According to the Domestication Hypothesis, it has been proposed that through an evolutionary and ontogenetic positive feedback processes, dogs have become more socially tolerant and attentive than wolves, two characteristics that are crucial for cooperation to occur [15,16]. However, the studies supporting the Domestication Hypothesis were mainly based on wolf–dog behavioral difference in relation to their interactions with humans [15,16,17,18,19,20,21]. Range & Virányi [20,21] proposed an alternative (but not exclusive) theory, the Canine Cooperation Hypothesis, according to which these differences may reflect only an improved capacity of dogs to accept humans as social partners instead of an increased in their general tolerance, attention, and cooperation degree. Some cognitive studies have shown that wolves can attentively use the information provided by a familiar human to solve a task [22], can follow human gaze as readily as conspecific gaze [23] and are more successful than dogs in copying the actions of conspecifics [24,25]. Moreover, when wolves and dogs (reared under the same conditions) were faced with a series of object-choice tasks, wolves showed similar results to dogs in responding to communicative and behavioral cues, but they outperformed dogs in their ability to follow causal cues [26]. All these authors suggested that high level of cooperativeness characterizing wolf society may come together with a high propensity to pay close attention to others’ actions. Also, by moving the focus from human–wolf to wolf–wolf interactions, researchers have highlighted the high cooperativeness and cohesiveness characterizing wolf packs [20,26,27,28].
This review aims at delineating the possible pathways of the behavioral changes that, over the time, have led from wolves to dogs and, consequently, to the strong dog-human relationship. To address this issue, we deal with different aspects of wolf sociality. In particular, we “take a glance” to dominance, post-aggressive and playful dynamics between pack members by comparing the findings on wolves with those on dogs [29]. Can the wolf-dog behavioral difference be credited only to the domestication process? Can the domestication process have induced a shift of social tolerance and attentiveness from conspecifics to humans, thus leading dogs towards an exclusive inter-specific cooperation?

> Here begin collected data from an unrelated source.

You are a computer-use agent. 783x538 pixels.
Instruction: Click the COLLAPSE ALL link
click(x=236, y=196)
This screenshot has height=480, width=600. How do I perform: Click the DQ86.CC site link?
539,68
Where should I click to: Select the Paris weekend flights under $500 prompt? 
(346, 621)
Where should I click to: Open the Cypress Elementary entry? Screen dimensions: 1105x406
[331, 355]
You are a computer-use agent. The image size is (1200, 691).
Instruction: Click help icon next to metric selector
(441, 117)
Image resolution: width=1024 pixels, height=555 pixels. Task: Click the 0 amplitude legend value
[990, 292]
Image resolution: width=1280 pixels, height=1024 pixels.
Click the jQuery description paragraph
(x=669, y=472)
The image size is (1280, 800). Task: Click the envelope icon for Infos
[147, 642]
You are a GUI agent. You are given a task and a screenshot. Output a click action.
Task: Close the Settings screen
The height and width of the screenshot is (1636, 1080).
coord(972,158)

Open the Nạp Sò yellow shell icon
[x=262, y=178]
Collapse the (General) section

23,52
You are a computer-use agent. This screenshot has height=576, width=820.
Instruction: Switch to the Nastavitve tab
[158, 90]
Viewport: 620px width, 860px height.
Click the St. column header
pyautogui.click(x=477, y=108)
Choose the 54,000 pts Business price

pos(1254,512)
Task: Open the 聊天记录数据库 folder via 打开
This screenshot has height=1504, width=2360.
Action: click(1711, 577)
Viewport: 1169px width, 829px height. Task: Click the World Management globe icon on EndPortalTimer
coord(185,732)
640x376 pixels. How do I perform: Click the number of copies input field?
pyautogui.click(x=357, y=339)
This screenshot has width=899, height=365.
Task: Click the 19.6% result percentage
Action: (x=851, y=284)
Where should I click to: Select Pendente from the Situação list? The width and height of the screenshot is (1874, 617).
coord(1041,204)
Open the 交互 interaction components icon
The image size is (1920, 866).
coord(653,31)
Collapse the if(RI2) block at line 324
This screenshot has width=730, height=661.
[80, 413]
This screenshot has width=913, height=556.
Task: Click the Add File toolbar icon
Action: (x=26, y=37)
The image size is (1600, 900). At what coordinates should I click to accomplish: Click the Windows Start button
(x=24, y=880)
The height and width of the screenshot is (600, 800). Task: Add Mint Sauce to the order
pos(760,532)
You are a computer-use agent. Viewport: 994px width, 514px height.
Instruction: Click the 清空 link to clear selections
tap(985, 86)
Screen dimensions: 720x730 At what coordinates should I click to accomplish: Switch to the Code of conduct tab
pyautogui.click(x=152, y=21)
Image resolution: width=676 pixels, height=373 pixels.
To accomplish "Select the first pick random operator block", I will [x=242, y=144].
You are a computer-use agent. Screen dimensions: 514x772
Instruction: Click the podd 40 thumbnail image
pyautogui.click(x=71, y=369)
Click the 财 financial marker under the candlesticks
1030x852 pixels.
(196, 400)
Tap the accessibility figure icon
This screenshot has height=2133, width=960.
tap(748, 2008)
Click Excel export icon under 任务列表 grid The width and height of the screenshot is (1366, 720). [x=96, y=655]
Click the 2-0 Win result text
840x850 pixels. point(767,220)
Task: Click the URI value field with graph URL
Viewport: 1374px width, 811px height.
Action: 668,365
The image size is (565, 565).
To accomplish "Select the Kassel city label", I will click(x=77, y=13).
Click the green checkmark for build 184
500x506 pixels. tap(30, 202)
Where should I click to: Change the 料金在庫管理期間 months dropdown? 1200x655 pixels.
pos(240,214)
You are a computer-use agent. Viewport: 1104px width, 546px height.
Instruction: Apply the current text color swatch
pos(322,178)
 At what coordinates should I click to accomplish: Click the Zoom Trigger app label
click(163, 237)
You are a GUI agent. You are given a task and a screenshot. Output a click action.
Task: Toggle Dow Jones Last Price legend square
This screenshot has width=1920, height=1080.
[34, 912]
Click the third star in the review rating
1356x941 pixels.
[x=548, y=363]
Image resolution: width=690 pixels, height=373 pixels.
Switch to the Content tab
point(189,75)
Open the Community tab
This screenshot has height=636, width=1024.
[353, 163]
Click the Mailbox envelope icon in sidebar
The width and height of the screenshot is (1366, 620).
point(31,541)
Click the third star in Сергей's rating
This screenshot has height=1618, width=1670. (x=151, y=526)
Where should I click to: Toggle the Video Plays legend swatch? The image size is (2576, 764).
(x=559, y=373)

2. Social Tolerance by Dominants, Leverage Power by Subordinates, and Peaceful Strategies by All Group Members
Wolf pack is defined as a cohesive family group, including a long-term bond breeding pair, mature offspring, and pups; occasionally, an unrelated individual may join the group [30,31]. All wolves participate in pack life by creating a system of division of labour in which individuals cooperatively hunt and defend their territories and collectively rear the pups [30,32]. The socialization begins at around four months of age when cubs start to follow the adults on hunting trips (“hunting school”). During this period, puppies improve their motor and perception skills and perfect mutual interaction and coordination with conspecifics. The affinitive relationships develop during puberty, when maturing individuals are slowly integrated into the daily life of the group [30,31,32]. The strict social association between pack members finds support in a study of Cassidy and McIntyre [33]. The authors recorded 121 territorial inter-pack conflicts in Yellowstone National Park, and in 17.6% of cases, wolves engaged in aggression to defend their pack fellows.
Within the pack, puppies generally occupy lower ranking positions compared to their parents and older siblings. When wolves reach sexual maturity (~2 years), they disperse from their natal group, attempt to pair with other dispersed wolves and start their own packs, thus avoiding competing for dominant-breeder status with natal group members [30,32]. However, under some conditions, both in the wild and in captivity, mature individuals delay dispersal or do not disperse at all; in these cases, competition for dominant-rank may be stronger [32,34,35]. In captive packs, wolves often have a linear hierarchy in which all males are dominant over females [32,36,37]. Nevertheless, the more appropriate term to define dominance relationships in a typical wolf pack (nuclear, extended or complex families) is “age-graded dominance hierarchy” [31,36]. Moreover, the subordinate individuals can sometimes oppose their leader’s actions; for this reason, Zimen [38] defined the leadership in wolf packs as a “qualified democracy”, in which no subject decides alone to carry out activities that are crucial for the group survival. Recently, Range and colleagues [21] found that, under feeding conditions, captive wolves are more tolerant compared to dogs. Indeed, high-ranking dogs monopolized the resources while low-ranking individuals showed deference by staying apart without trying to obtain food from the dominant subjects. Conversely, subordinate wolves overtly challenged the dominant ones to subtract food from them. Wolves are cooperative hunters [34] and, in term of mutual beneficial exchanges, all members of the pack have the possibility to access food, independently of their ranking position. On the contrary, domestic dogs rely on humans for food and feral dogs are solitary scavengers, hence, both do not depend on conspecifics’ support for obtaining the resource [39]. These findings suggest that, in the wolf society, the power is not entirely “in the hands” of the physically stronger subjects. The subordinates can exert leverage power [40,41] because of their support to the pack life and their cooperation is gained by high-ranking individuals through peaceful sharing instead of aggressive coercion [42].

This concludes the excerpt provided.